In each chapter she offers recipes for vegetarian dishes and dishes made from meat or poultry and in several of the chapters she offers recipes for seafood, including some of the chapters on red wine. While it is generally true that seafood pairs well with white wine, red wine stands up to the likes of salmon and swordfish. The book begins with a chapter devoted to general advice about pairing wine with food, and then moves on to the chapters devoted to different varietals.
White Wine Pairings
In the Sauvignon Blanc chapter, she offers recipes for Smoked Trout Salad with Endive, Ricotta Salata, and Pickled Fennel; Petrale Sole with Lemon, Capers, and Croutons; Shrimp Skewers with Sauvignon Blanc-friendly Pesto; and Smoked Lemon-Soy Sea Bass (choose Black Sea Bass over Chilean Sea Bass) with Citrus Slaw. With Pinot Grigio she pairs White Wine Seafood Pasta; Fish “Burgers”with Minted Napa Cabbage Slaw (you can make these out of Halibut or Tilapia); Aniseed-Crusted Ahi (choose pole and troll caught) with Edamame Three-Bean Salad; and Pan-seared Rosemary Rainbow Trout with Cherry Tomato Relish. Crab Salad Sandwiches are paired with Chardonnay, as is Scallop Scampi with Peas and Orzo; Grilled Grouper with ‘Cress and ‘Cado Relish (Grouper is a yellow choice and is flagged for PCBs or Mercury); and Potato-crusted Alaskan Halibut with Garlic and Tarragon. Lobster Tails with Vanilla Drawn Butter are paired with Voignier. Mahi Mahi with Mango Salsa; Seafood and Andouille Jambalaya; and Cilantro-lime Salmon are paired with Riesling. Thus endeth the white wine section.
Red Wine Pairings
Tilapia with Gazpacho Salad is paired with Rose (use easy-to-find green-ranked Tilapia from the USA), as is Roast Salmon and Potatoes with Romesco Sauce. Grilled Salmon with Rosemary Pesto is paired with Pinot Noir, and Tapenade Swordfish Skewers with Warm Edamame Bulgur Salad is paired with Syrah. (Swordfish are an ocean-friendly choice, but they have a mercury caution attached to them.)

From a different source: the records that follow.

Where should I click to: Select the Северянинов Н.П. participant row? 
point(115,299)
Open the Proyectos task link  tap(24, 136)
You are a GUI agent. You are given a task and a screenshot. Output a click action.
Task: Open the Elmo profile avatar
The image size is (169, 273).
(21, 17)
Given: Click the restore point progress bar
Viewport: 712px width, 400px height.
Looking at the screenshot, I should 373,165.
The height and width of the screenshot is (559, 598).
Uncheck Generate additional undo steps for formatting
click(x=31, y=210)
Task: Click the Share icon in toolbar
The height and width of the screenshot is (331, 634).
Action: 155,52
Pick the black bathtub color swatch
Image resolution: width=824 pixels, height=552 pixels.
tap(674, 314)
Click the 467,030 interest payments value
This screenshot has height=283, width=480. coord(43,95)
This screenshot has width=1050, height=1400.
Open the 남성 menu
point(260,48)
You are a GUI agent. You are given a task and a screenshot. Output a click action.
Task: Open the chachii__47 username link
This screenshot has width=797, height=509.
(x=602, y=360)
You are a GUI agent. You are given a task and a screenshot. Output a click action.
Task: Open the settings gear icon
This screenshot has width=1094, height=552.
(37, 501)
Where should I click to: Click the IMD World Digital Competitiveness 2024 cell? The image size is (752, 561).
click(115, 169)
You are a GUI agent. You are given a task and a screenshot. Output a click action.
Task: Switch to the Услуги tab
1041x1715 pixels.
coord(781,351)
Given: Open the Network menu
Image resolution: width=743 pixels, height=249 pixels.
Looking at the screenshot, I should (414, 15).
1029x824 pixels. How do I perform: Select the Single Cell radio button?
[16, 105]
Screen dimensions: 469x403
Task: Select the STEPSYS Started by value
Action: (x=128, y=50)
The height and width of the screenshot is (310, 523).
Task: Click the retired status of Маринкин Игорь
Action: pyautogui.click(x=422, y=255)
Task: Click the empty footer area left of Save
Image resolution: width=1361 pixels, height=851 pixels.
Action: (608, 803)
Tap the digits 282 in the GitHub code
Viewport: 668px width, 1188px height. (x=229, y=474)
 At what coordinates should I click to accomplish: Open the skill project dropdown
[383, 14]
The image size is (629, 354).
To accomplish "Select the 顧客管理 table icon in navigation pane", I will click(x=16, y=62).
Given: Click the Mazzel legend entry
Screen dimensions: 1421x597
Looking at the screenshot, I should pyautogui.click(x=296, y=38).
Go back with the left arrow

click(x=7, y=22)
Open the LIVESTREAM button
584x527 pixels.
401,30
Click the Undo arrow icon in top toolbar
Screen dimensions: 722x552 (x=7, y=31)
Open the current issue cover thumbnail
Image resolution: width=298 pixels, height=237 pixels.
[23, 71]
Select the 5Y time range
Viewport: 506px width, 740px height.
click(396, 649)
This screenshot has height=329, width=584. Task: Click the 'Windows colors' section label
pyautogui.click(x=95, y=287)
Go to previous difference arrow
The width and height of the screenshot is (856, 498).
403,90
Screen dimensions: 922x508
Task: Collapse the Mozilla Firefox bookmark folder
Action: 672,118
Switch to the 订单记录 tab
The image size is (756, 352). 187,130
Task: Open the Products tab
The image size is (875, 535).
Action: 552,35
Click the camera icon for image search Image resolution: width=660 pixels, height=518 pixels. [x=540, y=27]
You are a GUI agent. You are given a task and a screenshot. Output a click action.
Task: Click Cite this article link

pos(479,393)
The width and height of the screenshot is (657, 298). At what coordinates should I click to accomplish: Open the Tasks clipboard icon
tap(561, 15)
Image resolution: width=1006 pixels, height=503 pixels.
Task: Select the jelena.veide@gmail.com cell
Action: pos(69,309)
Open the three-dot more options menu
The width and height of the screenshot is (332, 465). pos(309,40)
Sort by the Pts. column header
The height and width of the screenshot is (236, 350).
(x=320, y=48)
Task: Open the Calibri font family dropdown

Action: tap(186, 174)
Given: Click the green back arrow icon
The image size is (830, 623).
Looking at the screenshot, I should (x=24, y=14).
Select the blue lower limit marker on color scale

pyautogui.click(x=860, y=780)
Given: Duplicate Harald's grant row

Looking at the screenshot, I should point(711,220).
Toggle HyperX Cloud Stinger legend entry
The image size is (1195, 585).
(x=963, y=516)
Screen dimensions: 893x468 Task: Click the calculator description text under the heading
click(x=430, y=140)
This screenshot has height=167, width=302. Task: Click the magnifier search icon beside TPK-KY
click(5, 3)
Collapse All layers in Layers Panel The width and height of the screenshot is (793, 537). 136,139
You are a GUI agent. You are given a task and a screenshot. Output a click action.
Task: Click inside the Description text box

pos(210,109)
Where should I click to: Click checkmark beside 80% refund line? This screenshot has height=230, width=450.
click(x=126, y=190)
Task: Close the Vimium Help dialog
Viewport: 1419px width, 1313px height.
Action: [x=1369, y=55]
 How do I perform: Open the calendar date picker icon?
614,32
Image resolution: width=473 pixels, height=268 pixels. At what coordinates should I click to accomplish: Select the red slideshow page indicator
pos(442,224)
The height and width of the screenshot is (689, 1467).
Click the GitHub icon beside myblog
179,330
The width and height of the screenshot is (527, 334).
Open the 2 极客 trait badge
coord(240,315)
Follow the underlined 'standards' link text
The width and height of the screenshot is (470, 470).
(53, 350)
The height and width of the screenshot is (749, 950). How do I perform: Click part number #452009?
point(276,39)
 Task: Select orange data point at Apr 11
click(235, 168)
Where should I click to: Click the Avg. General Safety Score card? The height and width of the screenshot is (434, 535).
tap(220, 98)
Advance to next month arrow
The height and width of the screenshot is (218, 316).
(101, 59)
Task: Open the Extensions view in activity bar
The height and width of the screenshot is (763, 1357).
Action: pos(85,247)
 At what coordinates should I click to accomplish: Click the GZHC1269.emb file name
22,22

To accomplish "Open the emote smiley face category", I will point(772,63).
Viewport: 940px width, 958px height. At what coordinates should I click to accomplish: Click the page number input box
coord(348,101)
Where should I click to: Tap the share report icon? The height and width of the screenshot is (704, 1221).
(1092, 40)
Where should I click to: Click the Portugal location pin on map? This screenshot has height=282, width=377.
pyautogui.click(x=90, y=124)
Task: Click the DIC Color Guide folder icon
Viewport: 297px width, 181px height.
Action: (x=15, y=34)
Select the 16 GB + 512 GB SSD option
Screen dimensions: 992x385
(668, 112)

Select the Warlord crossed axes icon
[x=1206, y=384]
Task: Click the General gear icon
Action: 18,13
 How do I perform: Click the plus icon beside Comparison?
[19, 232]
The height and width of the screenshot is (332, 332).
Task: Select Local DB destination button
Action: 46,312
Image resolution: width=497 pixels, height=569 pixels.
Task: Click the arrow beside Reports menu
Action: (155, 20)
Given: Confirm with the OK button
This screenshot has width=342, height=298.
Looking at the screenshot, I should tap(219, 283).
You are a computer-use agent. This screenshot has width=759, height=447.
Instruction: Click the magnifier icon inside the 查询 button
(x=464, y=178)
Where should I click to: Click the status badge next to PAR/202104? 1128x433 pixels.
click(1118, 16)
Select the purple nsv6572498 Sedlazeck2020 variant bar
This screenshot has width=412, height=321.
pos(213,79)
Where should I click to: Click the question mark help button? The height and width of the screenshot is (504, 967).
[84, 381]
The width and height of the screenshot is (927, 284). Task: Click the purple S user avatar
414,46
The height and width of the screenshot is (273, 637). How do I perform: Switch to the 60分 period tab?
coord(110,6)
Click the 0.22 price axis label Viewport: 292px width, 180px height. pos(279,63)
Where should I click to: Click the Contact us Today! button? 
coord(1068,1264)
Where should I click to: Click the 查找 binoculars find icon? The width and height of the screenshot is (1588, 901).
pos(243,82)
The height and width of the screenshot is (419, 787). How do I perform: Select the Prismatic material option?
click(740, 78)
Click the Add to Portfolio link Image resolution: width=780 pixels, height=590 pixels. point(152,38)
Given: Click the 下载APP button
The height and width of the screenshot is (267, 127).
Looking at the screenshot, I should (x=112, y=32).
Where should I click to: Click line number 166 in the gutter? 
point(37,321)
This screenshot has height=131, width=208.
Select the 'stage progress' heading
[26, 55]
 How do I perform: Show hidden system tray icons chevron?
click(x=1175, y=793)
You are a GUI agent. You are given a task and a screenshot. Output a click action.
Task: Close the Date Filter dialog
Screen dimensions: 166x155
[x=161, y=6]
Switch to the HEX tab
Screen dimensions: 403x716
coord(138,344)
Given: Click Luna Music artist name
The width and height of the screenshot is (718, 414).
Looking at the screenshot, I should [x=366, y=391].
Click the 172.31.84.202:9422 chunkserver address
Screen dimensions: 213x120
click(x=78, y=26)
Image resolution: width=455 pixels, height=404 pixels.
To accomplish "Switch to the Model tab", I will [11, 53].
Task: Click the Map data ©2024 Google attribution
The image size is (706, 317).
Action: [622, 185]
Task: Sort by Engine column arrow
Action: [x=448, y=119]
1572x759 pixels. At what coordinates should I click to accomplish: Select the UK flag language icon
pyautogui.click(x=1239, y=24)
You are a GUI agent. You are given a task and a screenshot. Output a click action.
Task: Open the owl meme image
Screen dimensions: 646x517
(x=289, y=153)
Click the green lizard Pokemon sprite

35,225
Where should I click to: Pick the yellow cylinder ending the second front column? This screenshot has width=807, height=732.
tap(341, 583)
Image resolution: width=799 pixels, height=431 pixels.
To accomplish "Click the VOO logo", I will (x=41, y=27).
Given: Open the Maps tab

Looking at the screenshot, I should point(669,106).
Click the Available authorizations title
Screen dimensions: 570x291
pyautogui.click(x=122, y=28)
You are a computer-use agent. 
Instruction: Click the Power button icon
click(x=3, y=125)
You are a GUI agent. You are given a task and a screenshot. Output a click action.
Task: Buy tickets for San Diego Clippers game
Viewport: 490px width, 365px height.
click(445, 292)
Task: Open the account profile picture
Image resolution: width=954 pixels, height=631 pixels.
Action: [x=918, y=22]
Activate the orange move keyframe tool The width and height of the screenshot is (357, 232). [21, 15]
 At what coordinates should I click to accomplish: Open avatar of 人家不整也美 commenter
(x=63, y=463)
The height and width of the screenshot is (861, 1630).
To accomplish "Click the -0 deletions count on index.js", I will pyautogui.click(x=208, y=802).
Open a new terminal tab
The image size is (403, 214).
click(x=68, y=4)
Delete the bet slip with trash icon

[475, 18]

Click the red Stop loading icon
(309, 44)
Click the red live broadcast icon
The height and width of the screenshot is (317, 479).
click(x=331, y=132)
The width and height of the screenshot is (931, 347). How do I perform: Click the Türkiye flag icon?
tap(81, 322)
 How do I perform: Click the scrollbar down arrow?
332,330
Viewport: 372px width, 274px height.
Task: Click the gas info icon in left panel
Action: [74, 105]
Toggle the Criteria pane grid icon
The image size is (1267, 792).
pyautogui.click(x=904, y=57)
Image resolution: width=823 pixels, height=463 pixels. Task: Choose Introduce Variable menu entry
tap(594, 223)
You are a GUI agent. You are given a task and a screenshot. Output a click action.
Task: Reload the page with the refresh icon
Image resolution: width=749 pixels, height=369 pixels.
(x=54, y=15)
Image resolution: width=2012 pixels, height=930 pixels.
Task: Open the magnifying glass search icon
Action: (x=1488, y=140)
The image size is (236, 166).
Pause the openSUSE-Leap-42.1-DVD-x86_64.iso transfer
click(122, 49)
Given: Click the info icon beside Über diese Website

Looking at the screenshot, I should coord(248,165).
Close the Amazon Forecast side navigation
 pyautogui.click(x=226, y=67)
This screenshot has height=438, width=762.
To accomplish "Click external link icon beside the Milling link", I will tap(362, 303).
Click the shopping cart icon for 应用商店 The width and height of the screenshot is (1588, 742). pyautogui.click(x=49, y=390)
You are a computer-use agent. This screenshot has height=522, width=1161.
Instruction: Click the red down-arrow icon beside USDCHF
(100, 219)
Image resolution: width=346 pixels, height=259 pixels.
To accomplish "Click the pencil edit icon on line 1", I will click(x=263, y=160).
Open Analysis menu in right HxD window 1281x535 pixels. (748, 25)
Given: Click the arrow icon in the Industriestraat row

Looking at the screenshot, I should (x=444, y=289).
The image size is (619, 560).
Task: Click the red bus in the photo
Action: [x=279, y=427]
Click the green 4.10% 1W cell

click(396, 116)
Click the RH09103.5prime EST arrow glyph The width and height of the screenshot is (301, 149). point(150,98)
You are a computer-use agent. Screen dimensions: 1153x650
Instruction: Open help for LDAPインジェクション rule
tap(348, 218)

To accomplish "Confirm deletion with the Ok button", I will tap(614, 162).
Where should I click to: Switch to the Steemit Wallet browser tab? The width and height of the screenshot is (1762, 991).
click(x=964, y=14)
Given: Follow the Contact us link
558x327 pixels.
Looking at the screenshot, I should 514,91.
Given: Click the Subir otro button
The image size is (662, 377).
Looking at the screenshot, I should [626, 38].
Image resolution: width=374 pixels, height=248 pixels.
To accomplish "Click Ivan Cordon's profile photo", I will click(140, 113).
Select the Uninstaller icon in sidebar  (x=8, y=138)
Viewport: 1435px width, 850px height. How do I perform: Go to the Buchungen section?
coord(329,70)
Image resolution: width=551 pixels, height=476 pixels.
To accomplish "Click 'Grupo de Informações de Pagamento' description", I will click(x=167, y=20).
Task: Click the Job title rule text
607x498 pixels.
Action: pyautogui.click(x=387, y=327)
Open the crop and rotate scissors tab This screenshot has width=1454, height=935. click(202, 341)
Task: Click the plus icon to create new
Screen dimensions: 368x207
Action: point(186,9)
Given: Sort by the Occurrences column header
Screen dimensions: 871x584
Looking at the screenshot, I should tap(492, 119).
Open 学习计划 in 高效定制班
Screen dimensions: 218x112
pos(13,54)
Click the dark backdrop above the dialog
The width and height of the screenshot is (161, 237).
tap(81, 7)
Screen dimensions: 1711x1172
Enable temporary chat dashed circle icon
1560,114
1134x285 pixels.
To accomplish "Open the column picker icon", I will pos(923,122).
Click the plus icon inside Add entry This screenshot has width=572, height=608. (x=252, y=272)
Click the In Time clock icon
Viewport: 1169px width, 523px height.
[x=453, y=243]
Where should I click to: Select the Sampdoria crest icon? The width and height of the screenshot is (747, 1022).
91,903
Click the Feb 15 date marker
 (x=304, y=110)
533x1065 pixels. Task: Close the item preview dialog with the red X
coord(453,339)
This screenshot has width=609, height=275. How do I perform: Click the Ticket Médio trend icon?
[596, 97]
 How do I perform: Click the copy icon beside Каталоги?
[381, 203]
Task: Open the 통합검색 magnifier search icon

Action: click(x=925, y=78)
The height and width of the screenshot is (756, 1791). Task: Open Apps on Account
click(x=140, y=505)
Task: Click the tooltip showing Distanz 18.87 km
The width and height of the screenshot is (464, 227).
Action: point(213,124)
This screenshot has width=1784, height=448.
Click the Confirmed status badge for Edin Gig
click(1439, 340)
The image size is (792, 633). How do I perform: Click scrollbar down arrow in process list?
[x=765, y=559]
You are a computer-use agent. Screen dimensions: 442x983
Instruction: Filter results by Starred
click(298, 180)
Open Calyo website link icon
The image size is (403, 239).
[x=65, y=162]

The recipes for vegetarian, meat, and poultry dishes look delicious as well.
– Roz Cummins
Tilapia with Gazpacho Salsa
4 and 1/2 teaspoons sherry vinegar or red wine vinegar, or more to taste
2 cloves garlic, pressed through a garlic press or minced
1 and 1/2 teaspoons smoked paprika
2 teaspoons coarse kosher salt, divided, or more to taste
1/2 teaspoon freshly ground black pepper, divided, or more to taste
7 tablespoons extra virgin olive oil, divided
1 large tomato, cored, seeded, and cut into 1/4-inch dice
1/2 small cucumber, peeled and cut into 1/4 inch-dice
1/2 yellow bell pepper, cored, seeded, and cut into 1/4-inch dice
1/4 cup chopped red onion
1/3 cup pitted good quality black olives, coarsely chopped
2 tablespoons chopped fresh flat-leaf parsley
Six 6-ounce tilapia fillets, about 3/4 inch thick
1.) In a small bowl combine the vinegar, garlic, paprika, 1 teaspoon of the salt, and 1/4 teaspoon of the black pepper, whisking to dissolve the salt. Whisk in 3 tablespoons of the olive oil. Set aside. (You can prepare the dressing up to 3 days in advance, storing it covered in the refrigerator.)
2.) In a medium bowl, combine the tomato, cucmber, bell pepper, onoin, olives, and parsley. Add the dressing and toss gently. Taste, ideally with your wine, and add more vinegar, salt, and/or black pepper if you like. (You can prepare the salsa up to a day in advance, storing it covered in the refrigerator.)
3.) In each of two large nonstick skillets over medium-high heat, warm 2 tablespoons of the remaining olive oil. Sprinkle the fish with the remaining 1 teaspoon of salt and remaining 1/4 teaspoon of black pepper. Add 3 fillets to each skillet and cook until well browned and cooked through, 2-3 minutes per side. (If you don’t have two large nonstick skillets, cook the fish in batches.)
Serve the fish hot with the salsa on top.